> Records for the task
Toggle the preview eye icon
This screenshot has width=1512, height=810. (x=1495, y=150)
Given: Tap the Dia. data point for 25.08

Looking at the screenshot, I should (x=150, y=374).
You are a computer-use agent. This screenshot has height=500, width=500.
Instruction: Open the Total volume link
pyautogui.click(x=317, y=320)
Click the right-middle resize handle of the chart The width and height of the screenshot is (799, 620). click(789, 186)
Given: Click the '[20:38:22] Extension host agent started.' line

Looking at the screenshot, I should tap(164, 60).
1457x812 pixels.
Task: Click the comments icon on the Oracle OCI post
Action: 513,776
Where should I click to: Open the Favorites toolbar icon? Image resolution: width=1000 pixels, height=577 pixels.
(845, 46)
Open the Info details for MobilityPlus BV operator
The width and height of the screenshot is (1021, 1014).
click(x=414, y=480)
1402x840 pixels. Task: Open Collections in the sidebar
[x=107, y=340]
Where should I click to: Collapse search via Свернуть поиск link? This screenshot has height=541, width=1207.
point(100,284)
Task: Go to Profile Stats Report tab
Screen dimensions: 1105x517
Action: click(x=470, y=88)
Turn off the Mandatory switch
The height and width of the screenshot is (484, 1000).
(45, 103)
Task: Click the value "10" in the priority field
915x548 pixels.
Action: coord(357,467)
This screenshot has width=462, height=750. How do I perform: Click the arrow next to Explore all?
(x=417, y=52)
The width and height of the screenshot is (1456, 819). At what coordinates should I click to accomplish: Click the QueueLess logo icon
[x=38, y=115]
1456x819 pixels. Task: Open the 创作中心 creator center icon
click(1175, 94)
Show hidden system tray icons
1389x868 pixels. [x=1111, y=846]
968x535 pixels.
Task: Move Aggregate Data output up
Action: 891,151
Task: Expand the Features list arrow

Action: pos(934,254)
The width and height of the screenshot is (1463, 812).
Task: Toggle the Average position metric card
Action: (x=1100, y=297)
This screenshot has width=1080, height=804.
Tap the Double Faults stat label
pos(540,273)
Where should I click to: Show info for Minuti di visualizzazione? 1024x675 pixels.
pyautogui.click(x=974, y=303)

> Written instruction
Can you copy the rows from the line containing "Given: Tap the Dia. data point for 25.08" through the line containing "click(x=414, y=480)", both included, without changing a character?

> Completed task
Given: Tap the Dia. data point for 25.08

Looking at the screenshot, I should (x=150, y=374).
You are a computer-use agent. This screenshot has height=500, width=500.
Instruction: Open the Total volume link
pyautogui.click(x=317, y=320)
Click the right-middle resize handle of the chart The width and height of the screenshot is (799, 620). click(789, 186)
Given: Click the '[20:38:22] Extension host agent started.' line

Looking at the screenshot, I should tap(164, 60).
1457x812 pixels.
Task: Click the comments icon on the Oracle OCI post
Action: 513,776
Where should I click to: Open the Favorites toolbar icon? Image resolution: width=1000 pixels, height=577 pixels.
(845, 46)
Open the Info details for MobilityPlus BV operator
The width and height of the screenshot is (1021, 1014).
click(x=414, y=480)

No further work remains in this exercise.